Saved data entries
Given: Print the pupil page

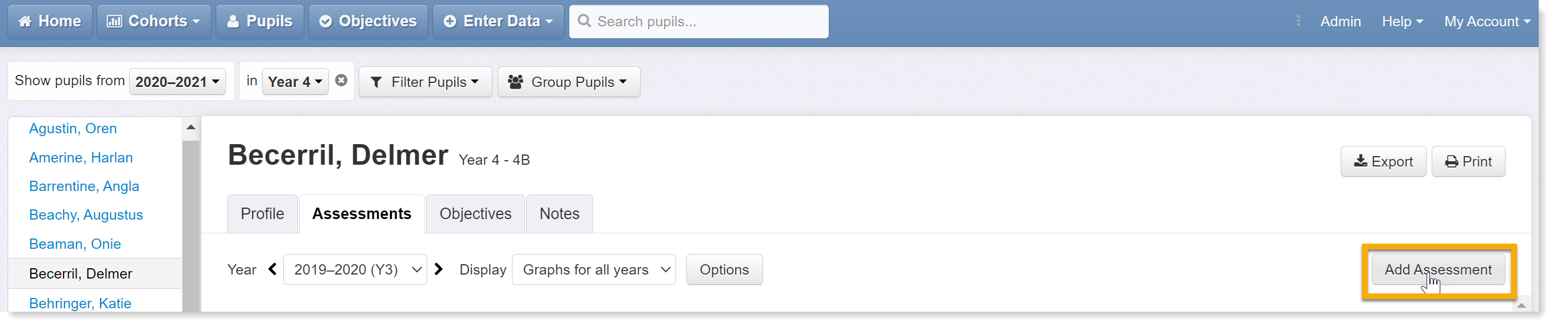Looking at the screenshot, I should (x=1468, y=161).
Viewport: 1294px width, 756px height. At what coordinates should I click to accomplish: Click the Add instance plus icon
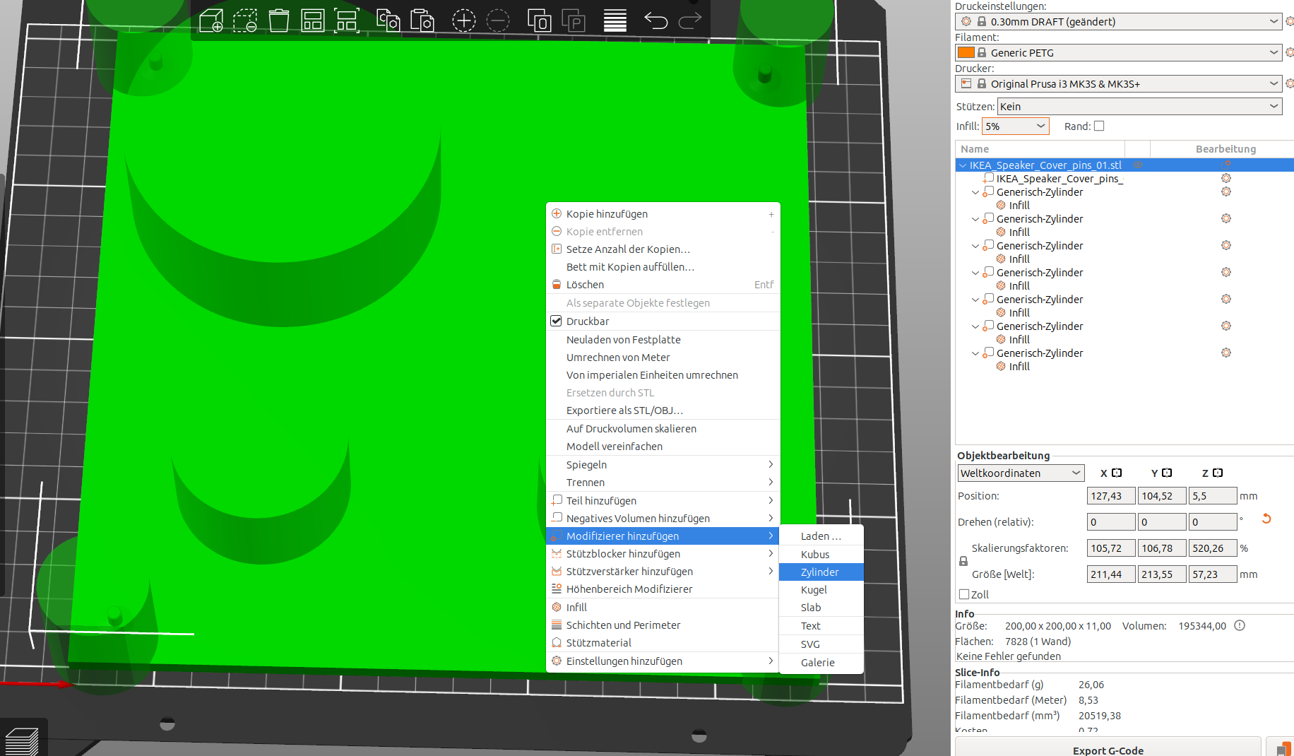coord(464,20)
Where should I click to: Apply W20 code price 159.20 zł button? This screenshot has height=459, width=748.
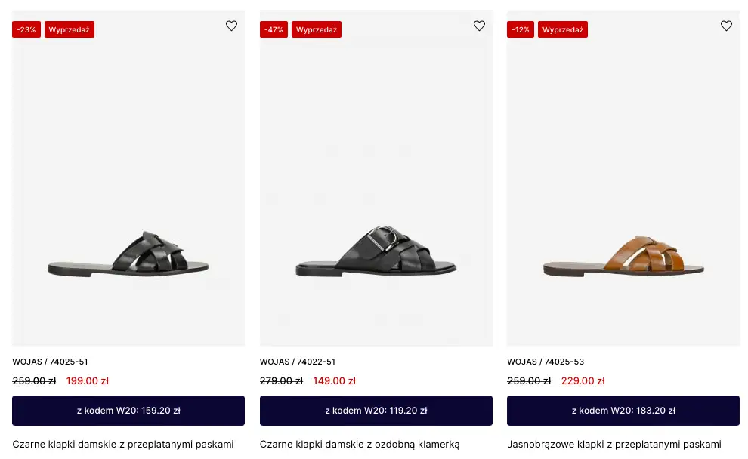click(128, 411)
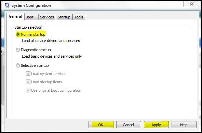Choose the Diagnostic startup option

(x=18, y=50)
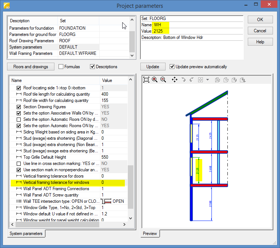
Task: Zoom in on the preview drawing
Action: pos(154,80)
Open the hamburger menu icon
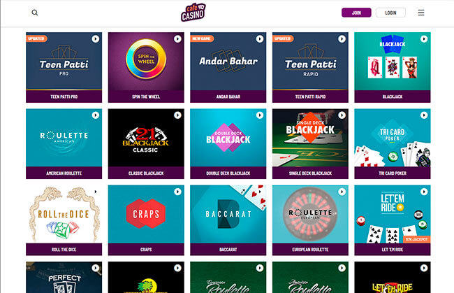 pyautogui.click(x=421, y=13)
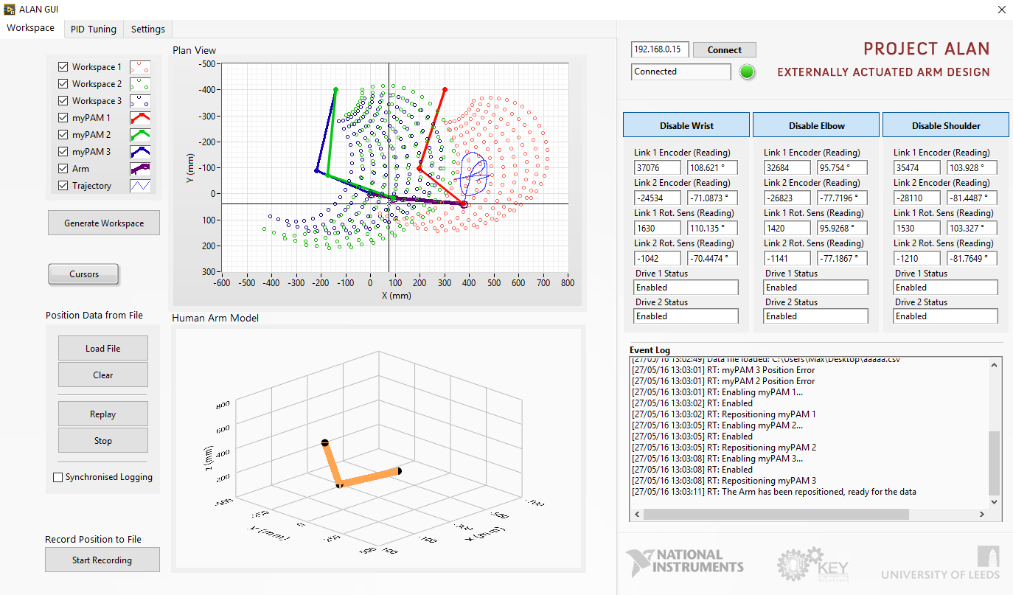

* **What to do**
Output the data above exactly. Drop every picture.

* **Result for this task**
Given: Print the pupil page

Looking at the screenshot, I should (x=1468, y=161).
Viewport: 1294px width, 756px height. At what coordinates should I click to accomplish: Click the Add instance plus icon
coord(464,20)
Where should I click to: Apply W20 code price 159.20 zł button? This screenshot has height=459, width=748.
click(128, 411)
Choose the Diagnostic startup option

(x=18, y=50)
Task: Zoom in on the preview drawing
Action: pos(154,80)
Open the hamburger menu icon
 pyautogui.click(x=421, y=13)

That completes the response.